Work to do
Convert every line of the items below into a JSON array of strings, one string per line, omitting blank lines.

Stored rows
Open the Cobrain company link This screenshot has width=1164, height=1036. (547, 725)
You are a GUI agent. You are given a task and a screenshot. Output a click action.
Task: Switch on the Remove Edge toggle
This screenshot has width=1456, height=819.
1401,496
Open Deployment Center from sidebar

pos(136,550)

Answer in full
[
  "Open the Cobrain company link This screenshot has width=1164, height=1036. (547, 725)",
  "You are a GUI agent. You are given a task and a screenshot. Output a click action.",
  "Task: Switch on the Remove Edge toggle",
  "This screenshot has width=1456, height=819.",
  "1401,496",
  "Open Deployment Center from sidebar",
  "pos(136,550)"
]